Benim bir çok kendi adıma küçük ama insanlık adına büyük isteklerim var. Toplumsal mesaj içerikli ve sıkıcılar. Ama olsun, bu isteklerimi hem siz bilin, hem de bilmeyenlere söyleyin lütfen. Böylece ezici bir çoğunluk oluşturup medeniyeti yeniden uyandıralım. İnanırsak olur bence.

Evet, başlıyorum.

1- Yürüyen merdivende illa kazulet gibi duracaksak, sağda duralım. sol tarafı boş bırakalım ki insanlar geçebilsinler.

2- Her zaman kendi sağımızdan yürüyelim.

3- Kırmızı ışıkta danalar gibi yola atlamayalım, bekleyelim bizim sıramız gelince geçelim.

4- Sokak hayvanlarını tekmelemeyelim, onlara tükürmeyelim. İnsan olalım.

5- Dolmuş ve otobüslerde ıkınarak yüksek sesle telefonda konuşmayalım.

6- Bankamatikten para çekmeye çalışan insanların götüne yapışmayalım, iki adımlık mesafe bırakalım ki, tedirgin olmadan rahat rahat para çekebilsin insanlar.

7- Karıya kıza laf atmayalım - lütfen.

8- Araba kullanırken “röargggghh” diye sesler çıkarıp kaydırmak “apaçi” damgası yememize neden olur, yapmayalım.

9- Tanımadığımız insanlara “bir içki ısmarla-ma-yalım.” sormayalım bile..

10- Her öpüştüğümüz-seviştiğimiz-vs.. insanla illa ki duygusal bir bağ olacak sanmayalım, her ne kadar kabul etmek istemesek de, bazen cinsellik, sadece cinsel çekim hissedildiği içindir.

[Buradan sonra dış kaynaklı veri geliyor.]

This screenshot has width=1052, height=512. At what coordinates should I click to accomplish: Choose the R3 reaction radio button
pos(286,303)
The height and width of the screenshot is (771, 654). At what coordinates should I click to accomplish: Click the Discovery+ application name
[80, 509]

Her paylaşım yaşadığınız insana “aşk” “sevgi” “şefkat” ve “bağlılık” göstermeniz imkansızdır, zorlamayalım. Tabu gibi geliyor olabilir - ama değil. / Ha yok illa ki "namusum olacak" şeklinde bir yaklaşıma sahipsek, o zaman sevgilimizin hemcinslerine yaklaşmayalım ki herkesin onuru sağlam, kafası rahat olsun. Sonra bloglarda ağlamayalım..

11- Sevgilimizi, günde 20 tane mesaj atarak darlamayalım, bırakalım o da insan gibi günlük işlerini yapabilsin elinde telefonu olmadan.. çok merak edersek arayalım, 2 dakika konuşup rahatlayalım, karşı tarafa da gün boyu huzur verelim.

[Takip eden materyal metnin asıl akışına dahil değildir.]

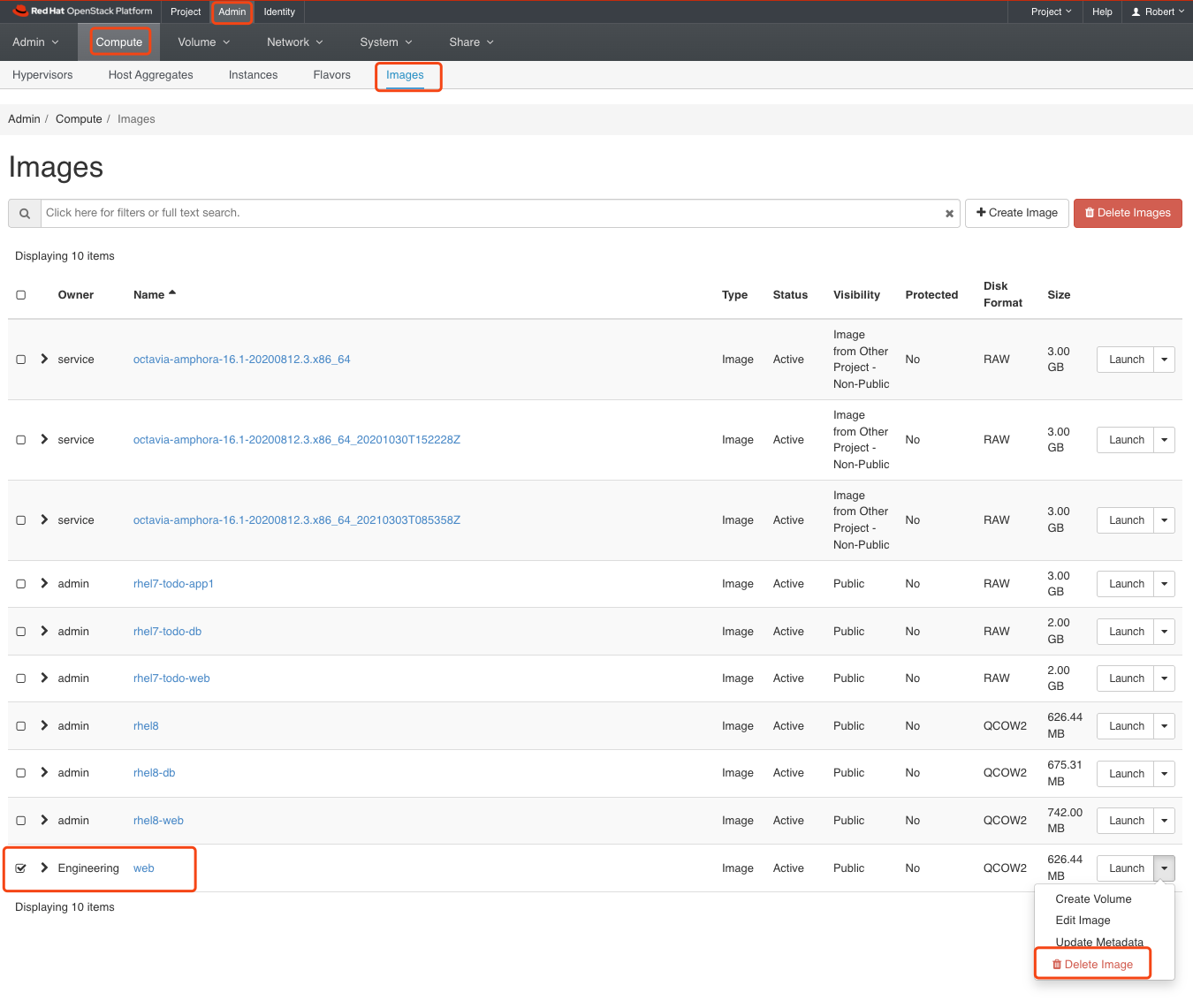Expand details chevron for rhel7-todo-app1 row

12- Yemekteyiz programını sık sık izleyip, katılımcıların karakter analizlerini yaparak genel bir toplum profili çıkaralım.

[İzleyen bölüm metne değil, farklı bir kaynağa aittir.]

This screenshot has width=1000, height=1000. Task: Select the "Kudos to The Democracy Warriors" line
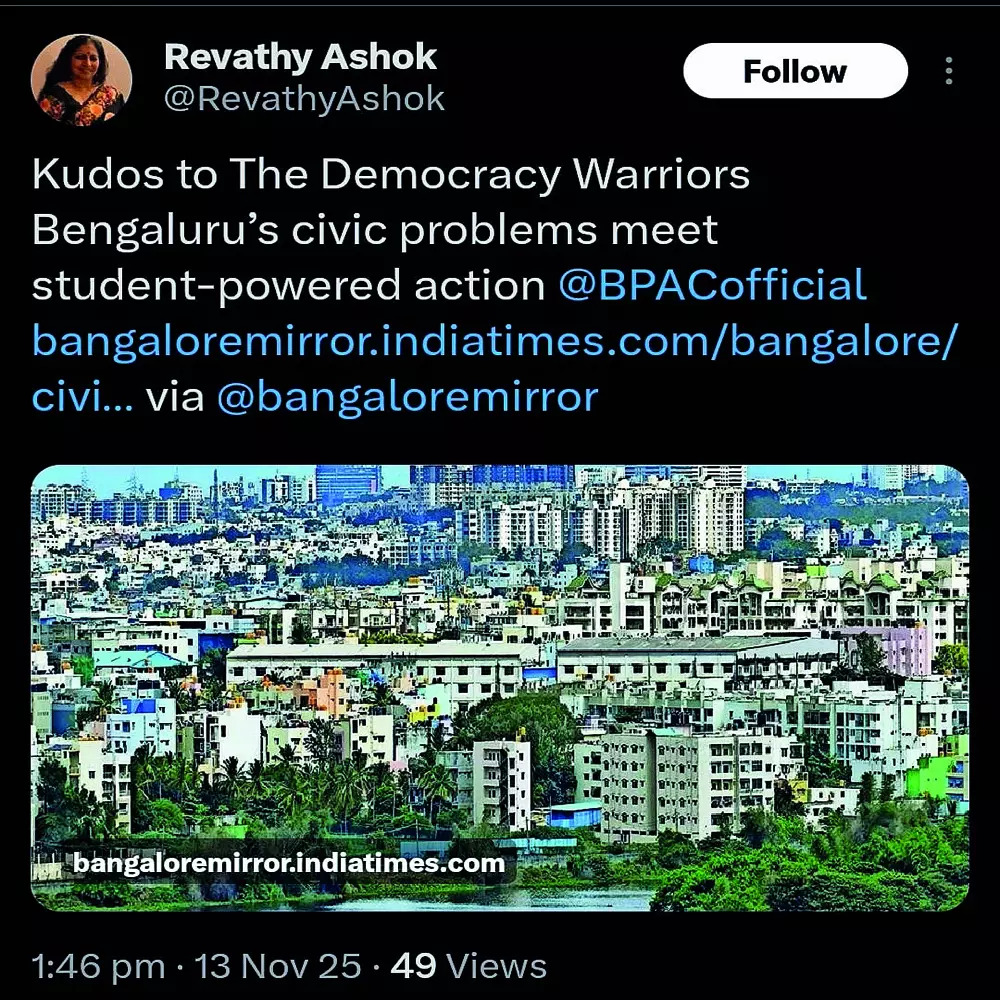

13- İçeceksek kusmayalım, kusacaksak içmeyelim, kusacak gibiysek bulunduğumuz evin lavabosuna gidelim ki halılar koltuklar batmasın.

14- Köpeklerin burnuna yanlışlıkla dokununca, lütfen "aıyh ıslaq bu yaağ, iğreanç" demeyelim, bu onların doğasında var.

15- Çok okuyalım ki orda burda göt olmayalım, bilmeden konuşmayalım, bilgimiz olmadan fikrimiz olmasın ki çoluk çocuğun maskarası olmayalım.

16- Ek$ibition'da yazarken, bilgisayarın başına himmet abi'yi oturtmuş gibi yorumlar atmayalım. "kollar batlıcan"-sıktı artık.

17- Eski sevgili başlığını biraz kendi haline bırakalım, her gün sol frame'de görmekten sıkılmış insanlar olabilir. Çok bir şeyler söylemek istiyorsak, arayalım - nefretimizi de pişmanlığımızı da oraya kusalım ki "özel hayat" diye bir şeyimiz olsun.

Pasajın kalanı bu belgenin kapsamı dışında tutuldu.